Ritek, citing gigantic exchange rate-linked charges and tighter margins in compact discs, said it will post a loss instead of a profit this year. The world’s largest CD-R disc maker said it now expects a net loss of NT$3.25 billion, or NT$1.72 a share, on sales of NT$20.32 billion. That compared with a net profit of NT$2.08 billion and sales of NT$26.31 billion announced earlier in April.
The news pushed Ritek’s stock down by the daily limit for most of the session, leaving it down NT$1.3, or 6.95%, at NT$17.4 at the close of trading.
The company blamed the profit shortfall mainly on NT$1 billion in currency exposure due to the sharp rise of NT dollar against the US dollar in the second quarter.

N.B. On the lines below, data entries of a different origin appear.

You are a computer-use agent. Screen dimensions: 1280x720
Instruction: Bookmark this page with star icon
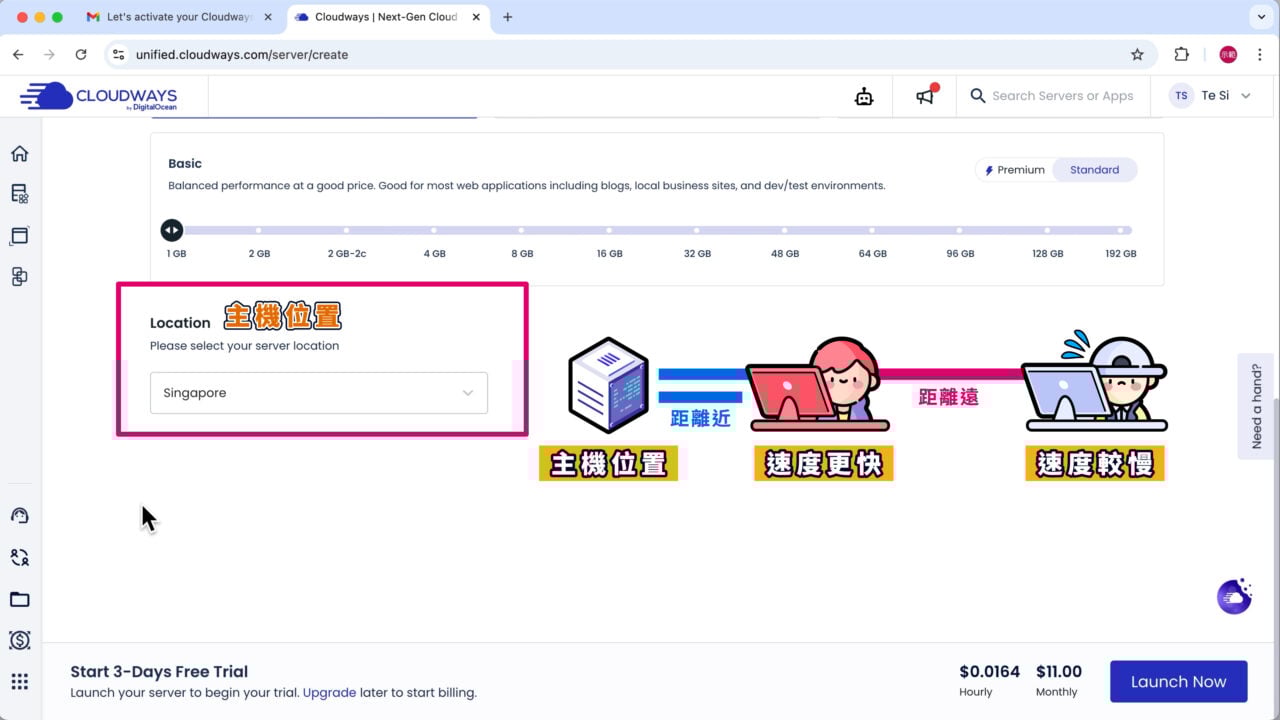pos(1137,55)
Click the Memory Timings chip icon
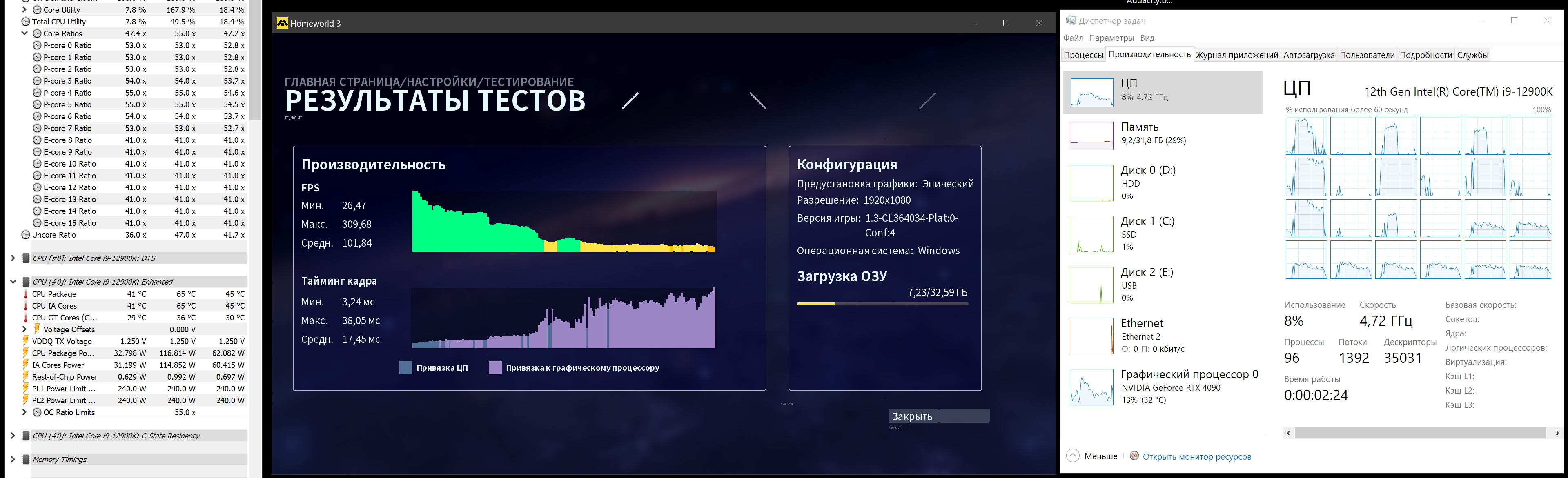The width and height of the screenshot is (1568, 478). 26,460
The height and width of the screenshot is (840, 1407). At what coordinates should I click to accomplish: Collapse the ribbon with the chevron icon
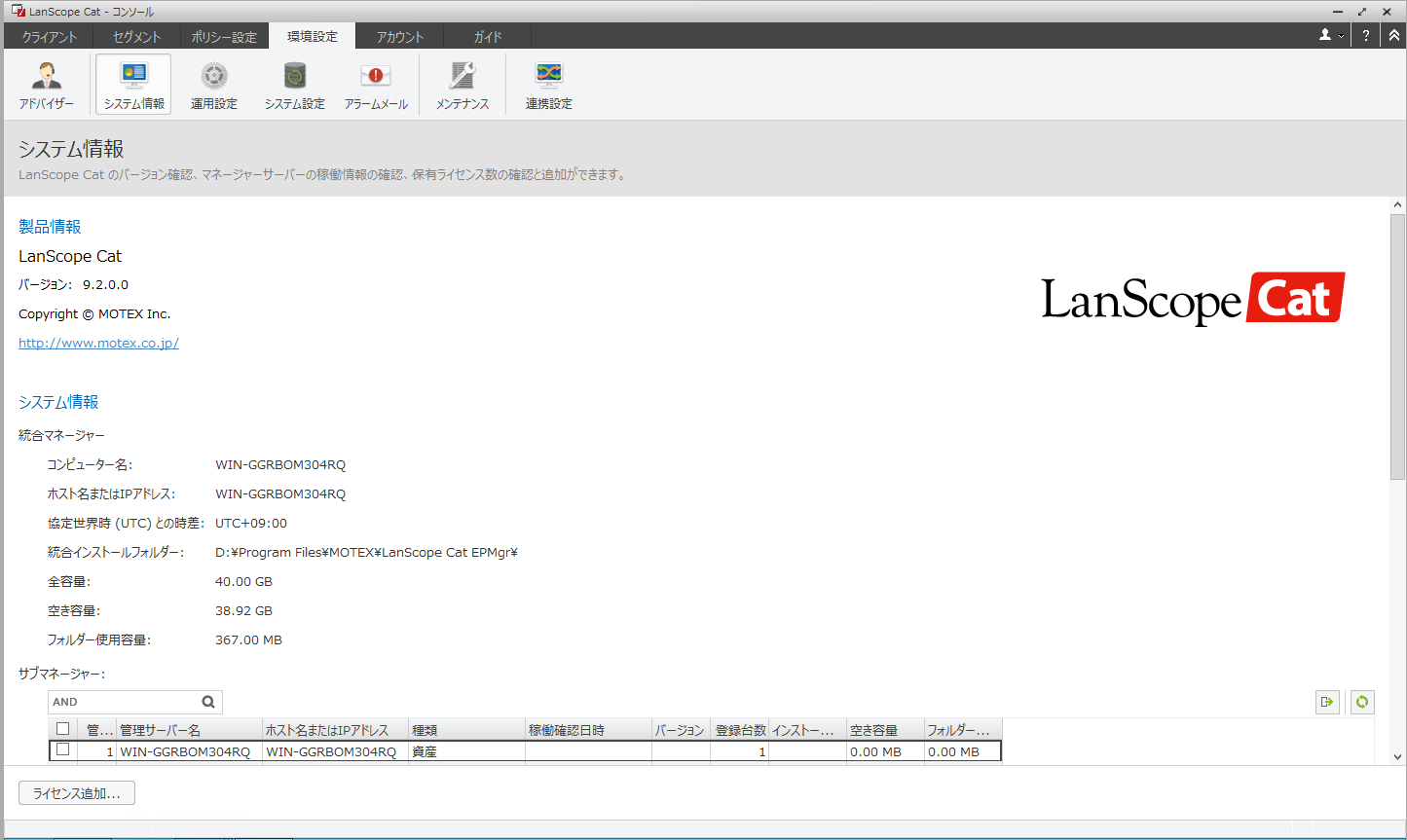coord(1390,36)
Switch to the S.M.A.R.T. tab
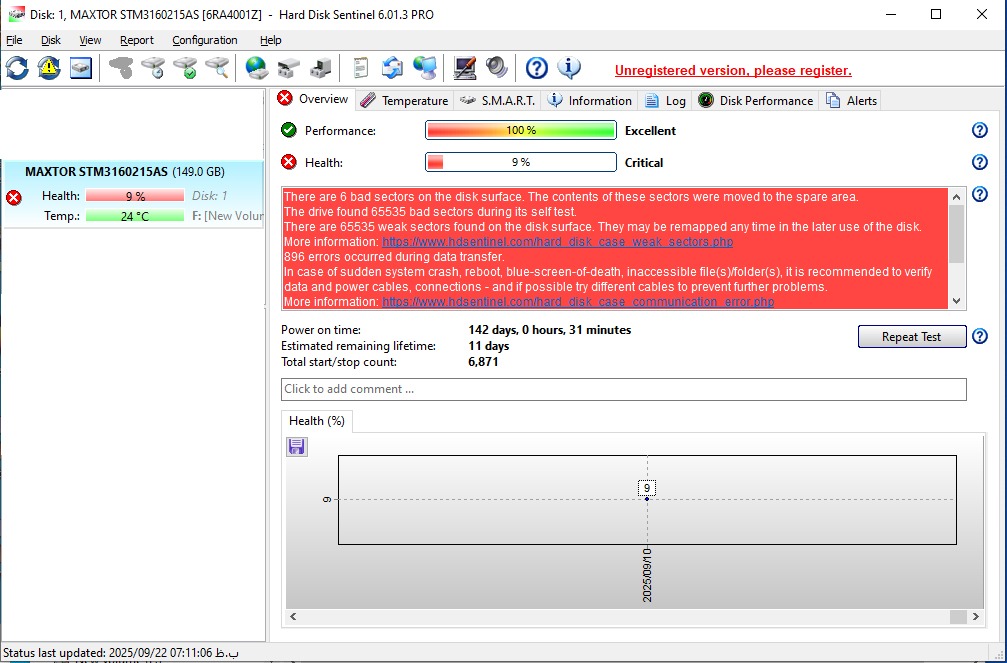 [x=499, y=101]
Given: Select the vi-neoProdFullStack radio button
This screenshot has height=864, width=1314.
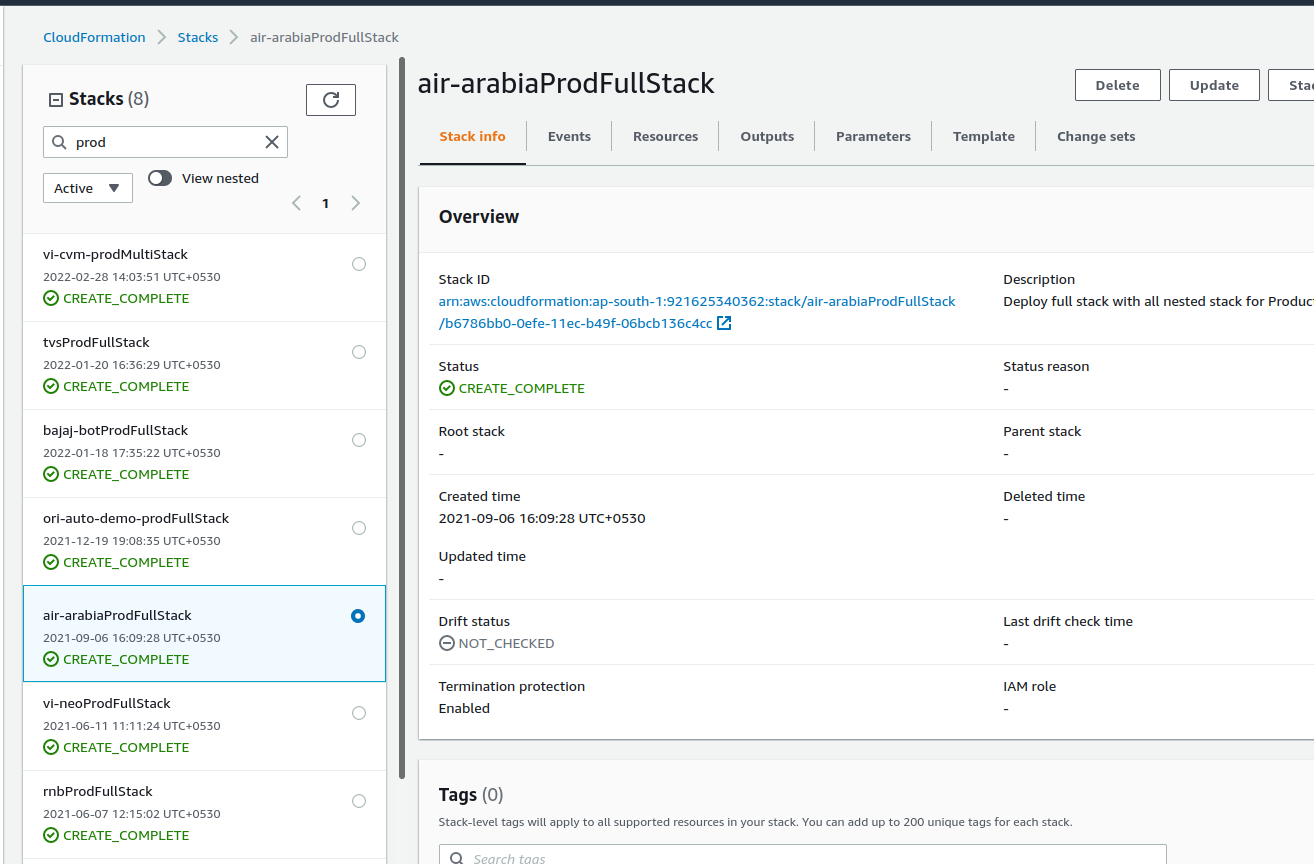Looking at the screenshot, I should coord(359,713).
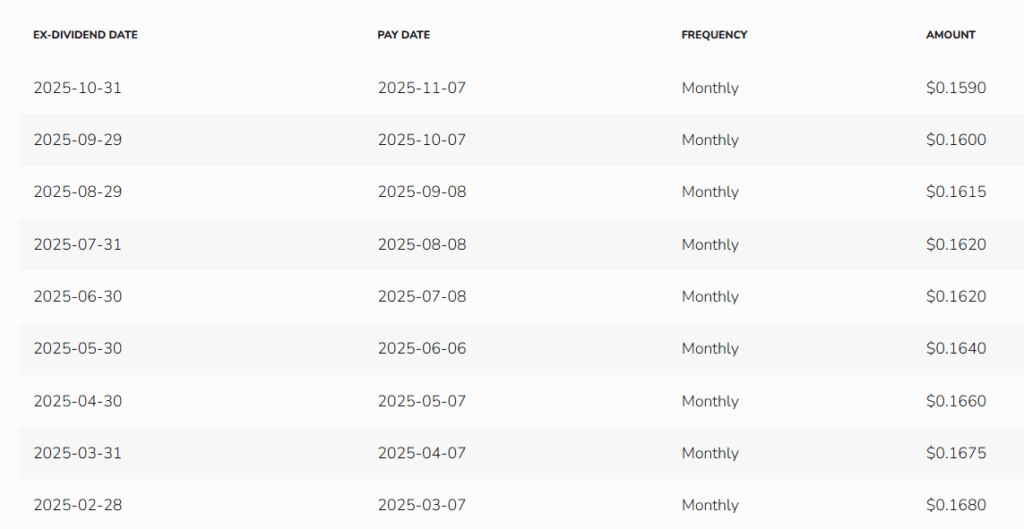Select the 2025-10-31 ex-dividend date cell
This screenshot has width=1024, height=529.
coord(77,88)
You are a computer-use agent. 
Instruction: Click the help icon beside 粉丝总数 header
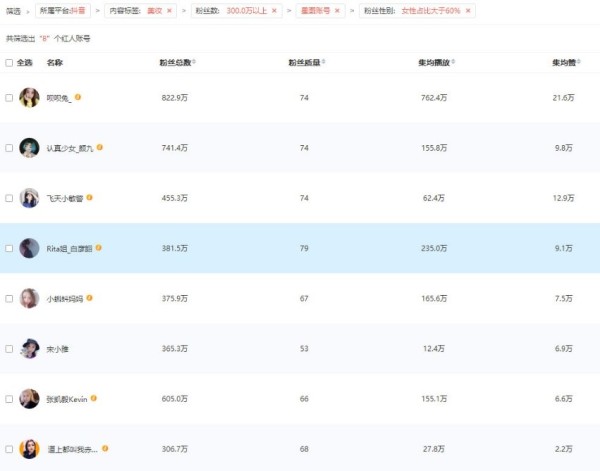[194, 62]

Also eroding its profit base, Ritek said, were higher costs of plastic material used in discs, which doubled in the first half amid oil supply concerns raised by refreshed Middle East tension.
Investment losses also hurt as Ritek has lost between NT$200 and NT$300 million from two affiliates that make opto-electronic and fiber-optic components this year.
The company is facing challenges unseen for years. In a sector plagued with oversupply, Ritek was forced to hold back on plans to raise disc prices, fearing that customers would revolt and turn to competitors. The second half also has failed to deliver a widely anticipated recovery, as the global economy remains on a weak footing and slows demand for its optical discs.